- **Texte fourni**
Hier soir, en parcourant les dernières données sur mon écran, j’ai ressenti ce malaise familier au creux de l’estomac. Encore un rapport, encore des statistiques qui confirment ce que de nombreux Canadiens constatent déjà dans leur quotidien : l’insécurité alimentaire s’est considérablement aggravée à travers le pays.
Le nouveau Rapport 2025 sur l’insécurité alimentaire au Canada dépeint un tableau préoccupant de notre échec collectif à garantir que les Canadiens puissent accéder régulièrement à une alimentation nutritive. Selon cette évaluation exhaustive, près d’un ménage canadien sur six connaît maintenant une forme d’insécurité alimentaire – représentant les niveaux les plus élevés enregistrés depuis le début du suivi national.
« Nous observons des augmentations alarmantes dans des groupes démographiques que nous ne considérerions pas traditionnellement comme vulnérables, » explique Dre Maya Chaudhry, chercheuse principale à l’Institut de sécurité alimentaire de l’Université de Toronto. « Il ne s’agit plus seulement de chômage – nous parlons de familles qui travaillent et qui doivent faire des choix impossibles entre payer le loyer ou acheter des provisions. »
Les résultats du rapport sont particulièrement frappants dans certaines régions. Le Canada atlantique continue de lutter avec des taux dépassant 20 % à Terre-Neuve et en Nouvelle-Écosse, tandis que les centres urbains de l’Ontario et de la Colombie-Britannique montrent des poches croissantes d’insécurité alimentaire grave dans ce qui était autrefois des quartiers de classe moyenne.
En me promenant dans le quartier Parkdale de Toronto la semaine dernière, j’ai discuté avec Diane Matheson, qui dirige une banque alimentaire communautaire qui a vu sa demande augmenter de 43 % depuis 2023. « Nous accueillons des professionnels, des enseignants, des personnes avec de bons emplois qui n’arrivent quand même pas à joindre les deux bouts, » m’a confié Matheson pendant que des bénévoles préparaient des paniers derrière elle. « Les calculs ne fonctionnent tout simplement plus pour de nombreuses familles. »
Les causes détaillées dans le rapport reflètent des forces sociales et économiques complexes. Les coûts du logement ont dépassé la croissance des salaires par près de 3:1 dans les grands centres urbains. Parallèlement, les prix des aliments ont augmenté d’environ 22 % depuis 2022, selon les données de Statistique Canada publiées le mois dernier.
Ce qui rend cette situation particulièrement frustrante, c’est sa contradiction avec la réputation internationale du Canada. Nous demeurons l’un des plus grands exportateurs alimentaires au monde, avec des exportations agricoles évaluées à 92,3 milliards de dollars l’an dernier selon Agriculture et Agroalimentaire Canada. Le décalage entre notre capacité de production alimentaire et la faim domestique représente un profond échec politique.
« Il ne s’agit pas de pénurie alimentaire – il s’agit de pauvreté, » insiste Olivier Larocque, directeur des politiques chez Sécurité Alimentaire Canada. Lors de notre conversation téléphonique hier, Larocque a souligné que la Politique alimentaire nationale tant vantée par le gouvernement fédéral n’a pas réussi à s’attaquer aux causes profondes. « Nous avons vu des programmes pilotes et des annonces, mais aucun changement fondamental dans notre approche de la réduction de la pauvreté comme clé de la sécurité alimentaire. »

- **Données recueillies**
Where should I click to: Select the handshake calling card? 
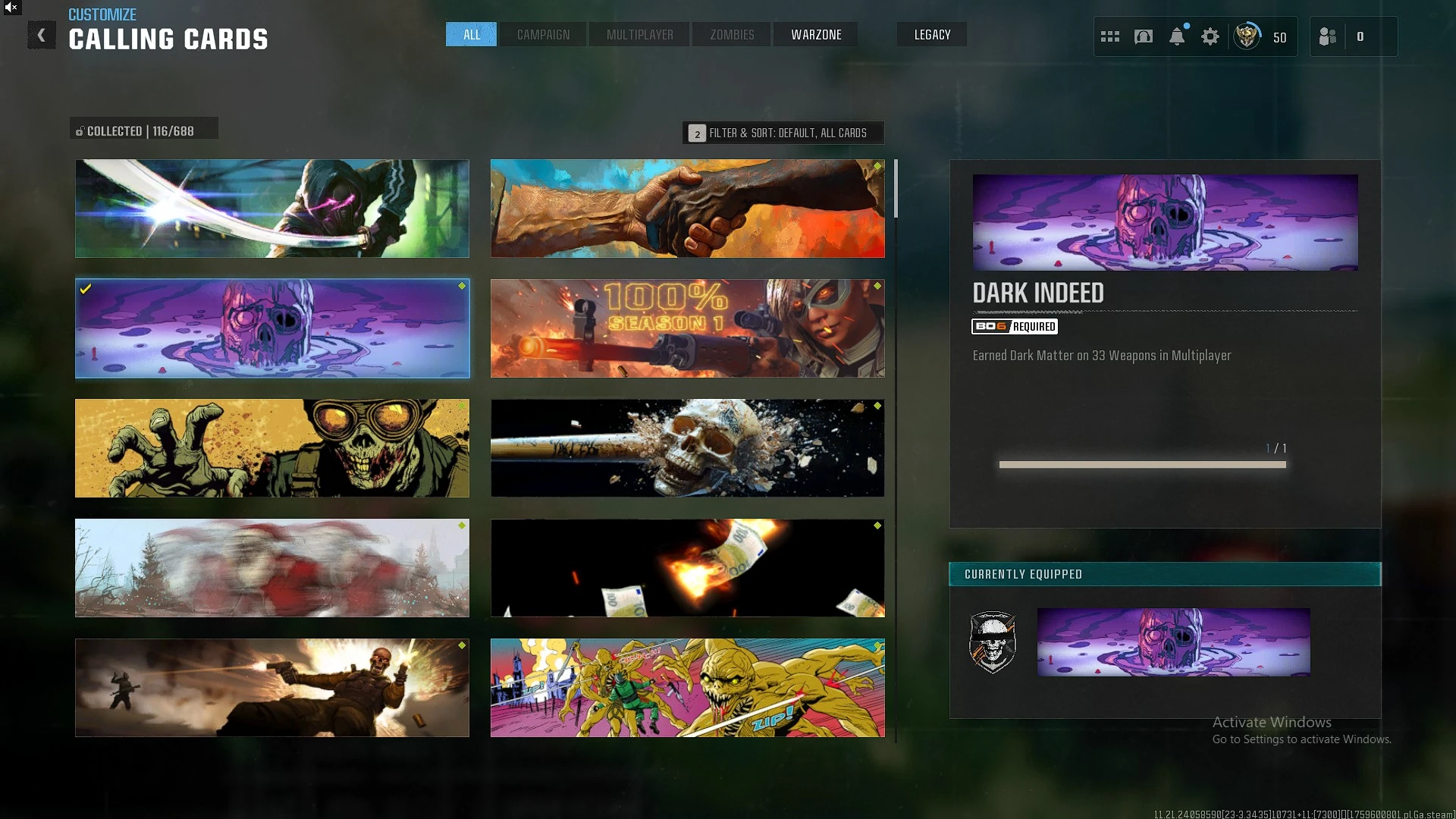(687, 209)

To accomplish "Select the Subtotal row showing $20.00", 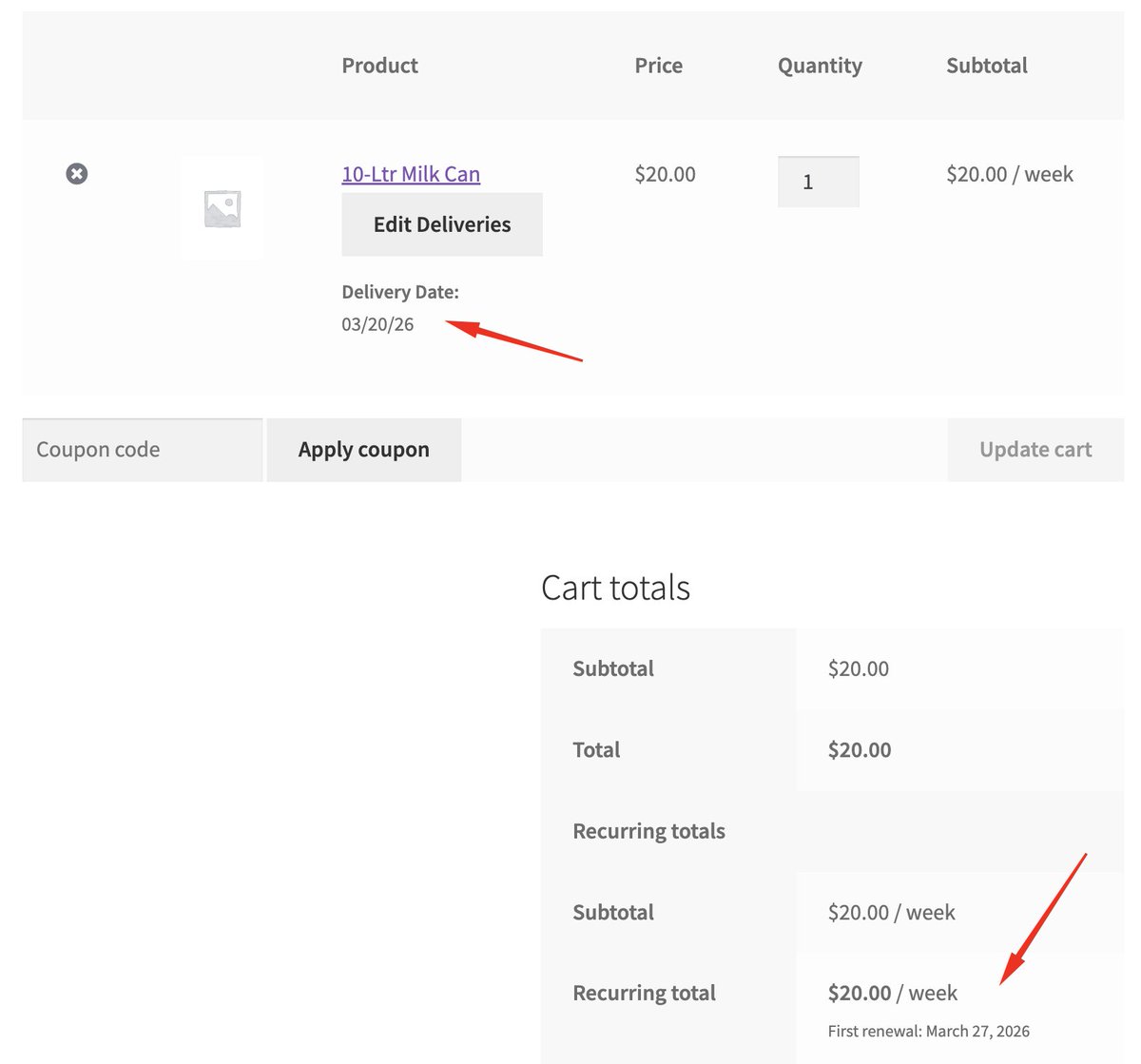I will [x=858, y=668].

- **Consigne 1**
Relevez, s'il vous plaît, toutes les provinces canadiennes nommées dans le texte sur l'insécurité alimentaire.
- **Consigne 2**
Recopiez fidèlement le passage du texte sur l'insécurité alimentaire allant de « Ce qui rend » jusqu'à « profond échec politique. ».

- **Réponse attendue 1**
Terre-Neuve, Nouvelle-Écosse, Ontario, Colombie-Britannique

- **Réponse attendue 2**
Ce qui rend cette situation particulièrement frustrante, c’est sa contradiction avec la réputation internationale du Canada. Nous demeurons l’un des plus grands exportateurs alimentaires au monde, avec des exportations agricoles évaluées à 92,3 milliards de dollars l’an dernier selon Agriculture et Agroalimentaire Canada. Le décalage entre notre capacité de production alimentaire et la faim domestique représente un profond échec politique.